Gravidade
e pensamento
Imaginemos
um estado de espírito caracterizado pelo comprazimento que experimenta diante
dos bons e grandiosos aspectos da vida, prendam-se estes a pessoas ou a coisas
diversas. Ao lado da grandeza e da bondade, agrada-lhe igualmente o que eles
apresentam de distinção, de lógica interna, de seriedade, de respeito por si
próprios.
Dir-se-ia,
então, que a alma dotada dessa mentalidade seria comparável a uma ogiva, séria,
sólida, pensativa, levando tudo para cima; calma, mas pesando e analisando
tudo. Ao mesmo tempo, inflexível, disposta a se recolher, dizendo: “Quanto
de
bom existe nisso tudo! O que é a bondade? O que é o bem?” A partir dessa
inquirição, eleva-se nas ascensões da contemplação de Deus, com naturalidade,
sem agitação, trepidação nem excitação.
A
mesma impressão que nos daria uma alma assim, nos é proporcionada por certas
catedrais medievais. Por exemplo, tempos atrás tive em mãos um bico-de-pena de
autoria do famoso arquiteto Viollet Le Duc, retratando a Catedral de Notre-Dame
de Paris, vista de cima para baixo. O desenho exprimia uma profunda reflexão,
do teor que acima dissemos.
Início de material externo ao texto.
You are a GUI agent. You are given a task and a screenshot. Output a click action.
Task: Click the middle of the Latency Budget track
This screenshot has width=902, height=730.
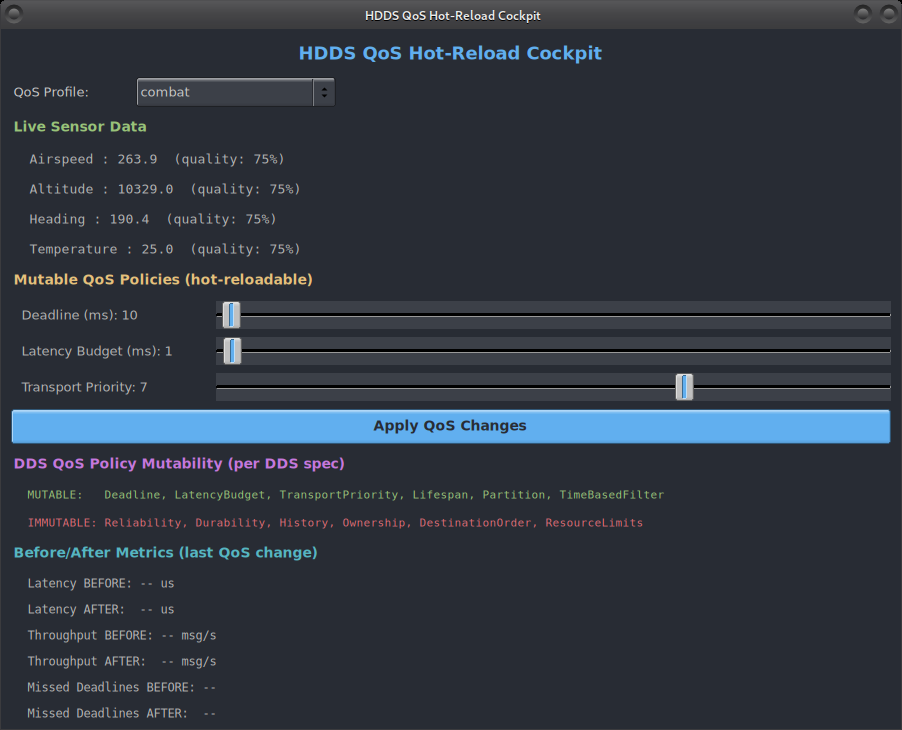pos(553,351)
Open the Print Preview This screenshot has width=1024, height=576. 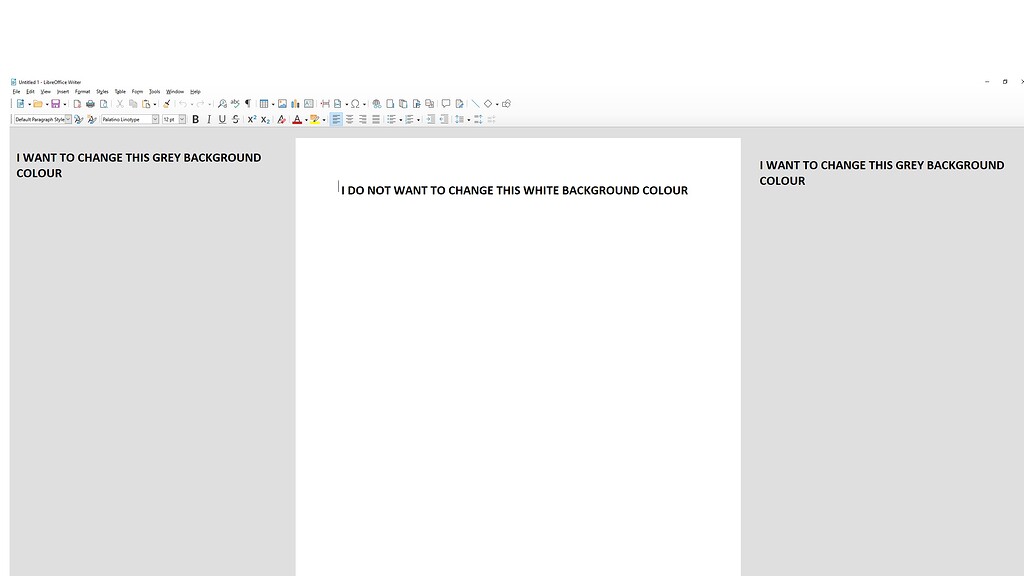pyautogui.click(x=104, y=103)
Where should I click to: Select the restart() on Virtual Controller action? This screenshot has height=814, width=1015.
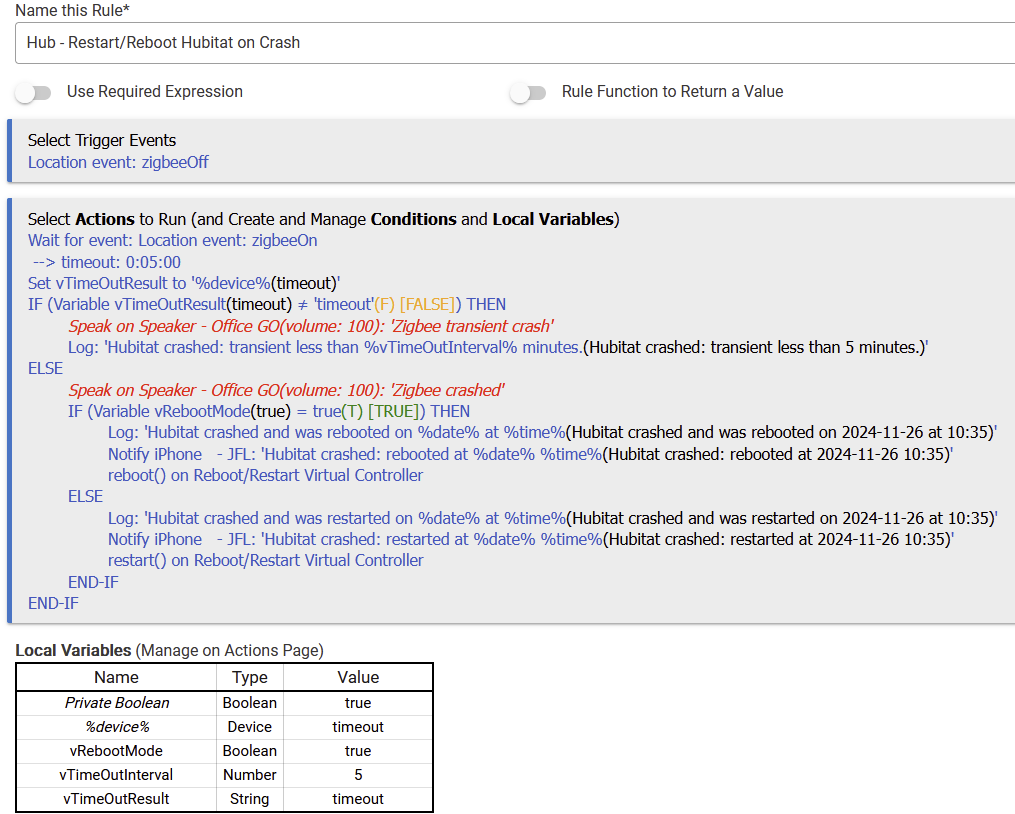(265, 560)
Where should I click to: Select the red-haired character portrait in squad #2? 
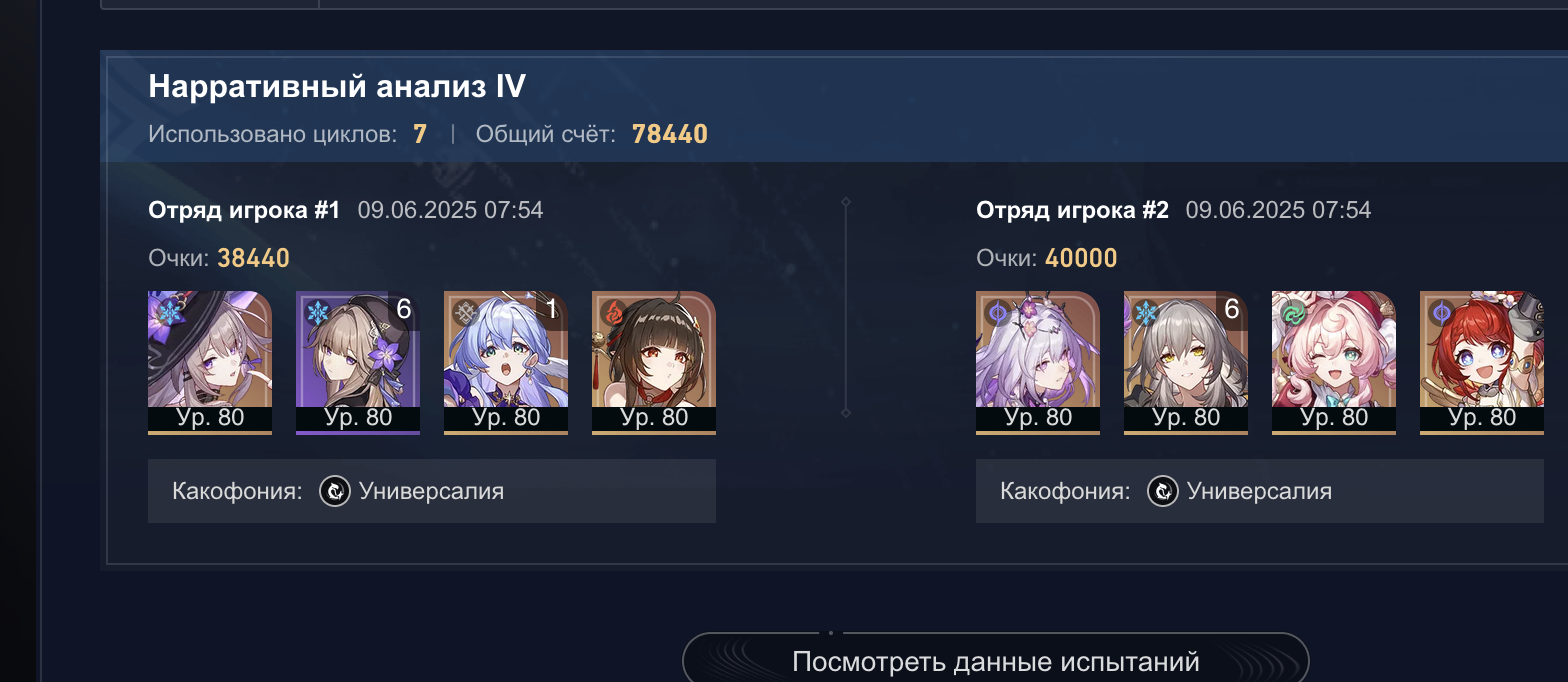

Contentou-me perceber naquele edifício a seriedade
de uma igreja toda feita de gravidade, estabilidade, pensamento, grandes
considerações das linhas gerais, mil pormenores e detalhes harmônicos,
panorama, e as torres que se levantam para o céu.
Tão
magnificamente para o céu, que nenhum artista se atreveu a completar aquelas
torres. Porque só quem as planejou teria envergadura de alma suficiente para
terminá-las. E as torres estão ali, ao mesmo tempo tragicamente incompletas,
mas fazendo com que cada observador imagine no subconsciente uma torre ideal,
segundo o seu próprio feitio. Dir-se-ia que elas acabam numa espécie de traçado
pontilhado, a ser definido de acordo com o espírito de quem as contempla. De
maneira que, se nos dissessem: “Olha, sabe de uma novidade!? Completaram as
torres de Notre-Dame!”, ficaríamos surpresos: “Será que o fizeram
corretamente?”
Correto,
segundo o quê? Conforme esse pontilhado que aqueles dois magníficos fragmentos
de torre nos sugerem, incentivando-nos a voar a partir deles. São torres que
convidam para o sonho.
Esse
estado de espírito que descrevi, tão fundamentalmente católico, de uma grande
estabilidade contemplativa, satisfeita, disposta a qualquer luta, eu o vejo
expresso assim, de maneira superlativa, em Notre-Dame de Paris, a igreja de uma
beleza perfeita, alegria do mundo inteiro.
Digo
mais. Tenho razões para afirmar que esse estado de espírito foi o ponto de
partida da Idade Média, e a Cristandade medieval só foi ela mesma na medida em
que cavalgou, rezou, batalhou ou construiu segundo essa mentalidade e
disposição de alma. Então, podemos tomar a cavalaria, a armadura do cavaleiro,
a coroa de um rei, o pulchrum de uma aldeia, a estabilidade de uma corporação,
a majestade de um castelo, e tantas outras maravilhas engendradas nessa época,
e veremos que são filhas, são derivações daquele superior estado de espírito.